### Aim of the exercise
Reproduce everything from the line containing "Print the scanned document" down to the line containing "Looking at the screenshot, I should (x=268, y=943).", substituting "Belgium" for "Netherlands" and leaving all else unchanged.

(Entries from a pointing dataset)

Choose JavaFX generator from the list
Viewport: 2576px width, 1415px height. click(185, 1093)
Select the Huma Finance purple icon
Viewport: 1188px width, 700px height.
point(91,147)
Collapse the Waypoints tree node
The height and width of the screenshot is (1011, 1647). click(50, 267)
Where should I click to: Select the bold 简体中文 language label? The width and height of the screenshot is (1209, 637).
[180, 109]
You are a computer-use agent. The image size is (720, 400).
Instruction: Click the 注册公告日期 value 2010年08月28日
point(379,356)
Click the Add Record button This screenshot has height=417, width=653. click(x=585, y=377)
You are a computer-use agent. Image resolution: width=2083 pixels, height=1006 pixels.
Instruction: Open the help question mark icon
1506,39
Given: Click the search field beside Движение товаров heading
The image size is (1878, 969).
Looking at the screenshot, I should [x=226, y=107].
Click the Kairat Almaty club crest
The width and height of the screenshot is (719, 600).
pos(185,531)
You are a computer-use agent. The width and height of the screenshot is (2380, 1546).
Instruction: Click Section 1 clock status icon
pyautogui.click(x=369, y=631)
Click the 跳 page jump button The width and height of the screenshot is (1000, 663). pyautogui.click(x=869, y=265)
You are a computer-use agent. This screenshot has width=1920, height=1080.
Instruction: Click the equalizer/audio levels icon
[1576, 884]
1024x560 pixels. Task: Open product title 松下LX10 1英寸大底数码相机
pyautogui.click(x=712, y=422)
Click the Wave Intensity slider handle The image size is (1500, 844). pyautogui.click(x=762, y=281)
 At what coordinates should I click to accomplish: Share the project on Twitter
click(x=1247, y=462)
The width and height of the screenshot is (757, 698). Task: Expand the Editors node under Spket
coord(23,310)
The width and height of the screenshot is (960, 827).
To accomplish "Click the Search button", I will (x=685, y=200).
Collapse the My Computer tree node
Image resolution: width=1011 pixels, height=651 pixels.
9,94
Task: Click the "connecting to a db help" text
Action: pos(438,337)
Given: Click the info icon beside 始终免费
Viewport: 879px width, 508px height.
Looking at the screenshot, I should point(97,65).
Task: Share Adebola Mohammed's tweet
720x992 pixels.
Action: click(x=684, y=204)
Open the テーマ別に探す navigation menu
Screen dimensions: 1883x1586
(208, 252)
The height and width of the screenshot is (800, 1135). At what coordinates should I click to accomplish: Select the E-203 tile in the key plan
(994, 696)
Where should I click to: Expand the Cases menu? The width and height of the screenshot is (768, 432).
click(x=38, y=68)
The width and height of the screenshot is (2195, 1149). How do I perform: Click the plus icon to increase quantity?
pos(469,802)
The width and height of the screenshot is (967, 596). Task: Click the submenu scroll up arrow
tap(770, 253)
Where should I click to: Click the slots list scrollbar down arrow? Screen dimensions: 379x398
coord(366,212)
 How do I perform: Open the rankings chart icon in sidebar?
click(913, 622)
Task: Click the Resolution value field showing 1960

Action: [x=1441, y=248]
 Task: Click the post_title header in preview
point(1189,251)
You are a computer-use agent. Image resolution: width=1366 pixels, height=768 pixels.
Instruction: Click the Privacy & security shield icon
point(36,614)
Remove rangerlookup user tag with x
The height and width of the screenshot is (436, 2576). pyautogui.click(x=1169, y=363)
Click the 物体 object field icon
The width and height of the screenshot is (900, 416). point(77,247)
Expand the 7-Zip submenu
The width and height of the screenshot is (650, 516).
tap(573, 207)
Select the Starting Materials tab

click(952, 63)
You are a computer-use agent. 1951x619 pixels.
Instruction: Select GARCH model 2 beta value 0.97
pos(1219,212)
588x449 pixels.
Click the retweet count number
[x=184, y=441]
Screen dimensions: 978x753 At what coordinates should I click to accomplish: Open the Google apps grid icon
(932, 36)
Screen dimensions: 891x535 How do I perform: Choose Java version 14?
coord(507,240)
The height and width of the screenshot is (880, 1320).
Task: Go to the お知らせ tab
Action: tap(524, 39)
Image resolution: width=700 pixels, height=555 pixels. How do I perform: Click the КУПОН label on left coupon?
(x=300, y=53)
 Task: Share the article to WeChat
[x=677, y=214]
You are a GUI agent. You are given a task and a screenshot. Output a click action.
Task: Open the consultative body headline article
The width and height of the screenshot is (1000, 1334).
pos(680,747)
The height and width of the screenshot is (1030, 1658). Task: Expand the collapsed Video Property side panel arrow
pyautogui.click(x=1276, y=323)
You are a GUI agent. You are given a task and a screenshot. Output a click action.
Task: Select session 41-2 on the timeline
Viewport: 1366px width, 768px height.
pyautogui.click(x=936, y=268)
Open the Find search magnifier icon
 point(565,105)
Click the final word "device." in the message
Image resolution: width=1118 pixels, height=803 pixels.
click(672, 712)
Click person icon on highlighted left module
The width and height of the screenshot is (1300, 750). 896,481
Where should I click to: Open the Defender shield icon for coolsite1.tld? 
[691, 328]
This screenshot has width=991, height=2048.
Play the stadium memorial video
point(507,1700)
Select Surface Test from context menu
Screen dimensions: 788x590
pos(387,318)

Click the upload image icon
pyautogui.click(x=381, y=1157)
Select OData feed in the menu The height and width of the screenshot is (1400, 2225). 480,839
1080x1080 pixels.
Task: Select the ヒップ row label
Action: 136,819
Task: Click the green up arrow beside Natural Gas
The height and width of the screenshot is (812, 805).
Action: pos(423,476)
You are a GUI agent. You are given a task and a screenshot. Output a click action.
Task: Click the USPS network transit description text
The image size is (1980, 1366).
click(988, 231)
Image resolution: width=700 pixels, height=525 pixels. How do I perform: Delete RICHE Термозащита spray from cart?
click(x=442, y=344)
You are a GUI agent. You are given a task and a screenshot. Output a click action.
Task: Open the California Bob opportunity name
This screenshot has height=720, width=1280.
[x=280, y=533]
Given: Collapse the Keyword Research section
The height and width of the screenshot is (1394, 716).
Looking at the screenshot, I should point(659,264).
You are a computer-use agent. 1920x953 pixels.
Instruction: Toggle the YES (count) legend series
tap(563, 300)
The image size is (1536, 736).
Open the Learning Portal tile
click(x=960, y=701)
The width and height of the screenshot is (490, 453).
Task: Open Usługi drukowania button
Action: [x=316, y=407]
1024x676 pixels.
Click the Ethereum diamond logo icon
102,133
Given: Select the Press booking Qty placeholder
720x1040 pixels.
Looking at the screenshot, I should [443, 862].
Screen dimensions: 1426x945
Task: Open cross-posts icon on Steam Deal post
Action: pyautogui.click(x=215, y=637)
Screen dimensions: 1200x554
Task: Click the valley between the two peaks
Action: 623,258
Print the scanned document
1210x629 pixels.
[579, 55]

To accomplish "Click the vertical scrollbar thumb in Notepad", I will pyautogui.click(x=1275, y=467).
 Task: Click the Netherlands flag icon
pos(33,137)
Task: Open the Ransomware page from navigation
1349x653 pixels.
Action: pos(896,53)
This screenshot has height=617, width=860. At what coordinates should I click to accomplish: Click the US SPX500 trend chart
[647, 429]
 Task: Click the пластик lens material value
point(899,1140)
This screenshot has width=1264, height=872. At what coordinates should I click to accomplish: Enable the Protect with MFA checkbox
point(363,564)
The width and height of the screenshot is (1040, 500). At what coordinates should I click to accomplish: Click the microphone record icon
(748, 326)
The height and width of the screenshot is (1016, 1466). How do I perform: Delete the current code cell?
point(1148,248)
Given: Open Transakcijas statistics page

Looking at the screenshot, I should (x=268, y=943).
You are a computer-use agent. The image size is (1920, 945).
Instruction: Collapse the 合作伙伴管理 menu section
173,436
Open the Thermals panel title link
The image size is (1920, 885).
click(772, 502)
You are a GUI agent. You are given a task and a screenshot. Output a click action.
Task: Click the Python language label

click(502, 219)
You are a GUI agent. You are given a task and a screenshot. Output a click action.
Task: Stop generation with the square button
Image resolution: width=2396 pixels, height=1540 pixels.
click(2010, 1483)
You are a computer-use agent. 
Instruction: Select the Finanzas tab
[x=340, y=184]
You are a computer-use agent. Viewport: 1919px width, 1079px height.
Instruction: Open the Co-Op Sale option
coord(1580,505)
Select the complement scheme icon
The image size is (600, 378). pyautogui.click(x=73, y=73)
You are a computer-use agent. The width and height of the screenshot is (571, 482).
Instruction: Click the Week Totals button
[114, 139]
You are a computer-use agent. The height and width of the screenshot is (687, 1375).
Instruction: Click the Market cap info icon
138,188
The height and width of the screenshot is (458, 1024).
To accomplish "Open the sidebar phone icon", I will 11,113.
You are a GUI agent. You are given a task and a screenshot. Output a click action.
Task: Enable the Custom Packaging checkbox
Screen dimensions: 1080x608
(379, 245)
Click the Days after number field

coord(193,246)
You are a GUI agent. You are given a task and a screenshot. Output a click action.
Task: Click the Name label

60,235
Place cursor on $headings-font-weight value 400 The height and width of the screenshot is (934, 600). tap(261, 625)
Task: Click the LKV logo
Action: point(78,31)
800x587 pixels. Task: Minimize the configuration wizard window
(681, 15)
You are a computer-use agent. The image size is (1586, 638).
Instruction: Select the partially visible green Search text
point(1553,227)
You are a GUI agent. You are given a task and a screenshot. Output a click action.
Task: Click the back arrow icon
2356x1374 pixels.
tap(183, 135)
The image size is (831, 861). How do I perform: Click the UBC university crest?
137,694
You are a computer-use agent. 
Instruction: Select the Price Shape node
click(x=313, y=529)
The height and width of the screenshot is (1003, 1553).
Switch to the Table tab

### Correct output
Print the scanned document
1210x629 pixels.
[579, 55]

To accomplish "Click the vertical scrollbar thumb in Notepad", I will pyautogui.click(x=1275, y=467).
 Task: Click the Belgium flag icon
pos(33,137)
Task: Open the Ransomware page from navigation
1349x653 pixels.
Action: pos(896,53)
This screenshot has height=617, width=860. At what coordinates should I click to accomplish: Click the US SPX500 trend chart
[647, 429]
 Task: Click the пластик lens material value
point(899,1140)
This screenshot has width=1264, height=872. At what coordinates should I click to accomplish: Enable the Protect with MFA checkbox
point(363,564)
The width and height of the screenshot is (1040, 500). At what coordinates should I click to accomplish: Click the microphone record icon
(748, 326)
The height and width of the screenshot is (1016, 1466). How do I perform: Delete the current code cell?
point(1148,248)
Given: Open Transakcijas statistics page

Looking at the screenshot, I should (x=268, y=943).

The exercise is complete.